Агейкин вспомнил, что рассказ Комракова остался незаконченным.
— Ну и как же потом было, в санатории-то?
— А так и было, как врач сказал. Выписали меня досрочно и на работу сообщили. С тех пор ни в одном санатории не бывал. И от гармошки избавился. Старуха одна надоумила.
— Это как же?
— А так. Ходил я, ходил по врачам. Не хуже тебя. Один одно прописывает, другой — другое. До того долечили меня, что однажды заявляют: лечись, мол, не лечись, а хрипеть будешь всю жизнь. Хроническое, дескать. Ну, я вышел из больницы, сел на крылечко, и до того мне обидно стало — заплакал. Сижу и плачу. А тут бабка одна идет. Техничка из конторы. Подходит и спрашивает: чего, говорит, сыночек, ревешь? Я ж тогда моложе был, — смутился Иван Игнатьевич, но Агейкин и не думал ухмыляться по тому поводу, что его, Комракова, техничка назвала сыночком. — Ну, взял и рассказал ей про свою гармошку.

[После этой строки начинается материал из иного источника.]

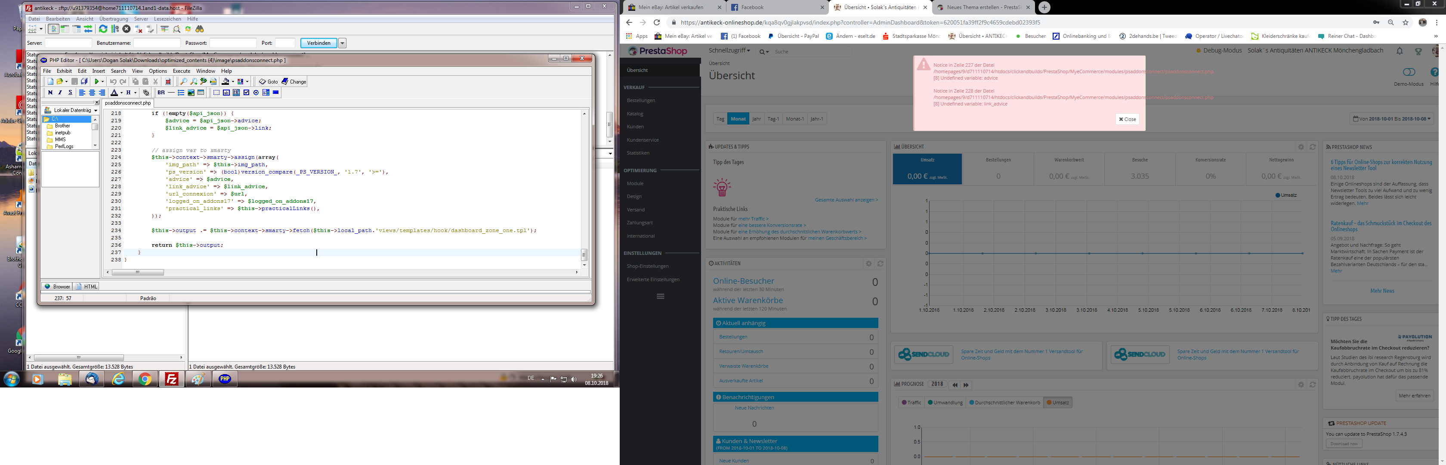Click the Verbinden connect button
Screen dimensions: 1446x465
click(318, 43)
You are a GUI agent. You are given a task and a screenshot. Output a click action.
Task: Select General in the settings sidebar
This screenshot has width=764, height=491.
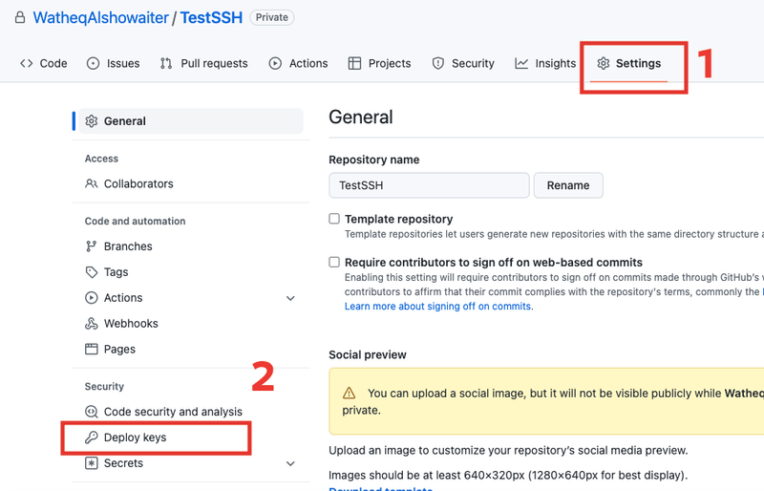pos(125,121)
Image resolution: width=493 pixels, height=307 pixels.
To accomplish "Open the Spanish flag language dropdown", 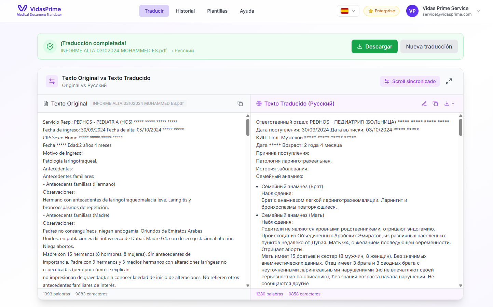I will pos(348,11).
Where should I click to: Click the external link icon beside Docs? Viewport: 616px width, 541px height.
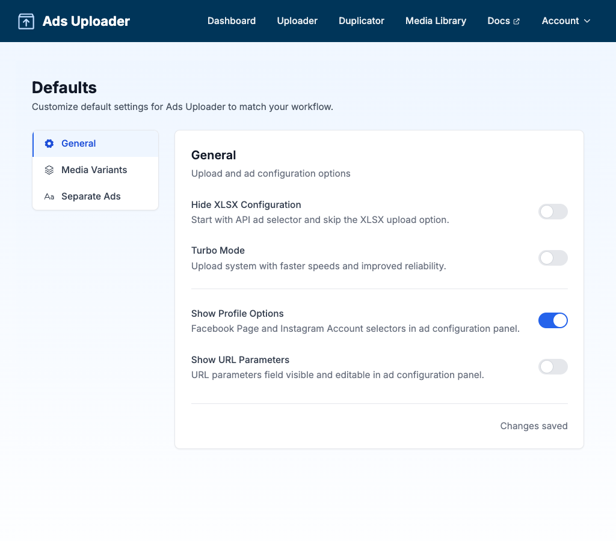tap(516, 22)
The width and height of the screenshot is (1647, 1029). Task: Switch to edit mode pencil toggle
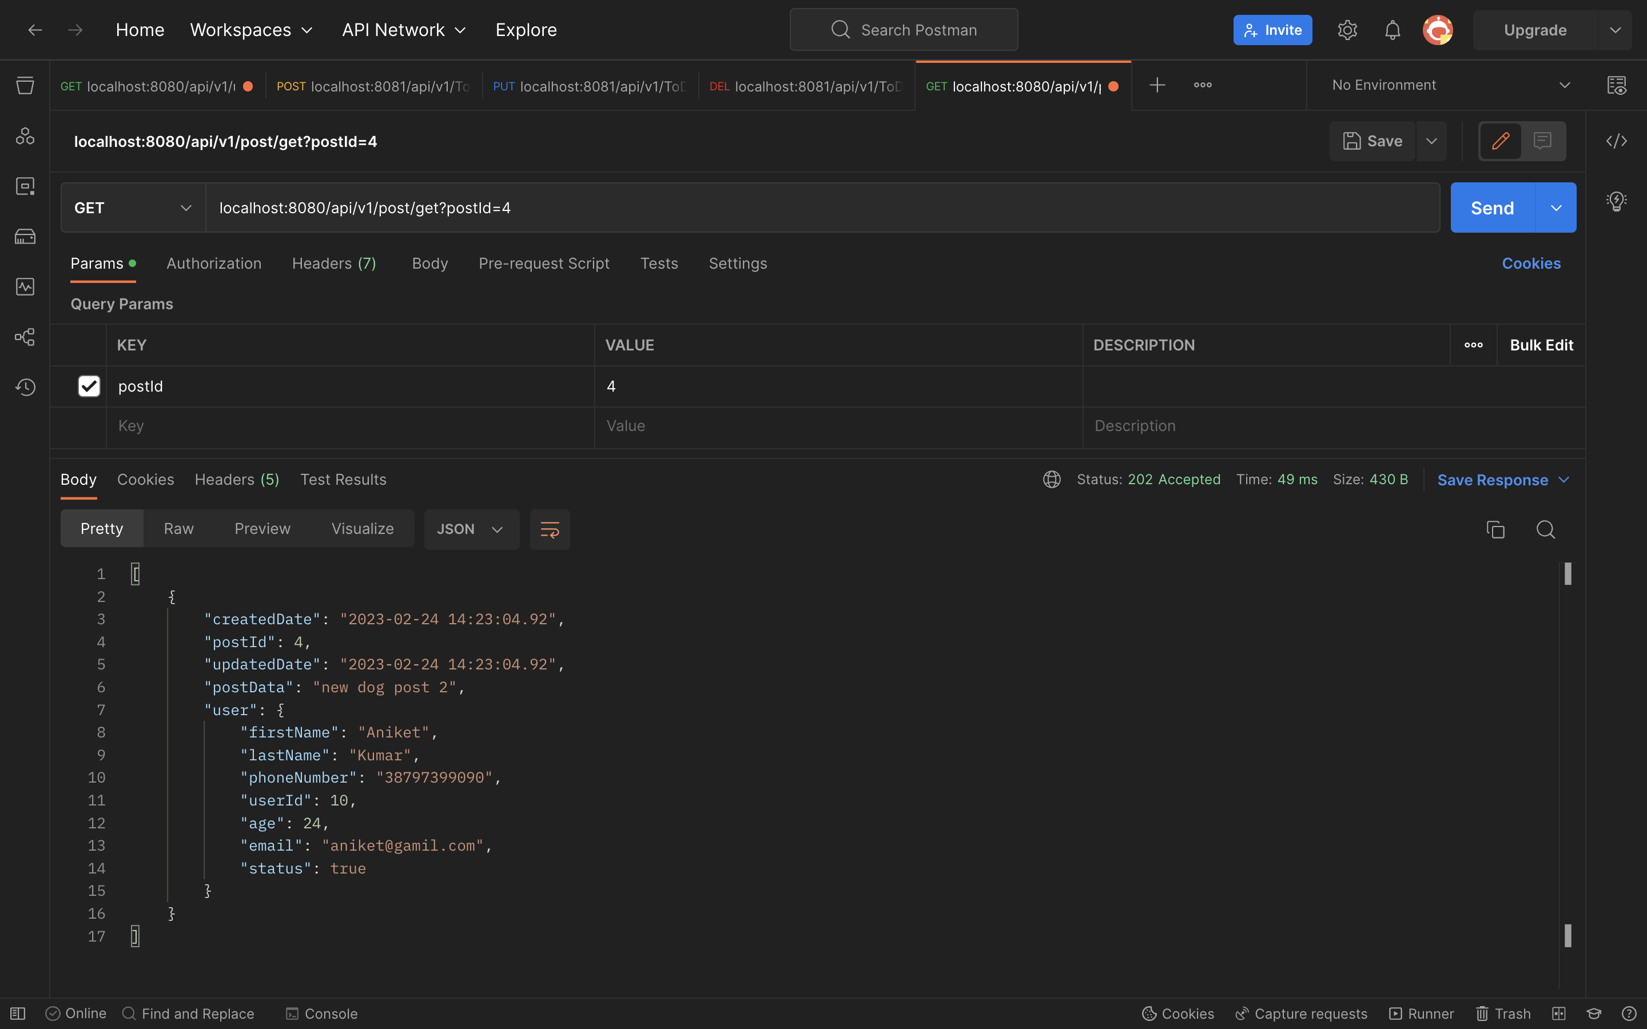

А она меня и надоумила. Возьми, говорит, купи керосину и пей его по столовой ложке три раза в день перед едой.
— Пить керрросин?!
— Ну! Удивляться тут не приходится. Народная медицина. Исключительно помогло! Я с тех пор, можно сказать, совсем другим человеком стал. Она же, старушенция эта, и насчет мошки мне подсказала.
— Насчет той самой? — Агейкин поводил рукой перед своим лицом.
— Ага. Ты, говорит, сынок, махорку брось чадить, один вред от нее, а вот лучше нюхай-ка! И достает из кармана жакетика вот эту самую табакерку… — Иван Игнатьевич бережно подержал на раскрытой ладони темный пузырек, а потом так же осторожно закрыл его бумажной пробкой и спрятал в карман. — Вот с тех пор я и горя не знаю. Пока Аня не придумает, с какого бока ко мне подступиться. За курево-то она ох как жучила!
— Ничего, придумает, — заверил Агейкин. — Они на это дело ушлые. И ведь ты скажи! И что за характер у баб? Ну, когда за дым грызут — это понятно. Копоть на тюле, то-се. А нюхательный-то табак чем им в тягость?!
И такое неподдельное сочувствие прозвучало в голосе Агейкина, что Иван Игнатьевич смешался. Куда и девалась у него охотка поточить с этим Агейкиным лясы! Прямо хоть тут же уходи из проходной. Получалось так, что это не он Агейкина пожалел, а тот проявил к нему свою жалость. А чего его, рабочего человека, жалеть? Разве он такой же беспомощный, никудышный, никому не нужный, как сам Агейкин? Ничего подобного! Время его еще не пришло. Может, он до семидесяти лет не пойдет на пенсию. Вон главный бухгалтер, например, и не думает уходить с работы, ему на вид и не дашь столько. Правда, главный-то бухгалтер всю жизнь за чистым столом просидел, у печей не стоял, но и он, Комраков, на свое здоровье пока что не жалуется. Вот Агейкин расклеился по всем швам — это да. Ушел на пенсию — и весь год по больницам бегал. Вот за это-то и пожалел его Иван Игнатьевич, больше ни за что, хотя жалеть его и не следовало. Вернись Агейкин обратно в плавилку, к печам — и здоровье свое так-то не подорвал бы, как на безделье. Только из-за этой внезапной жалости к горемыке Агейкину он и затеял пустые росказни про табак, леденцы да про мошку. И в точку попал — тот оживился малость, забыл на время про свою печаль и даже над ним, Иваном Игнатьевичем, подтрунивать начал, а под конец, извольте радоваться, поменялся с ним местами: его, Комракова, решил пожалеть!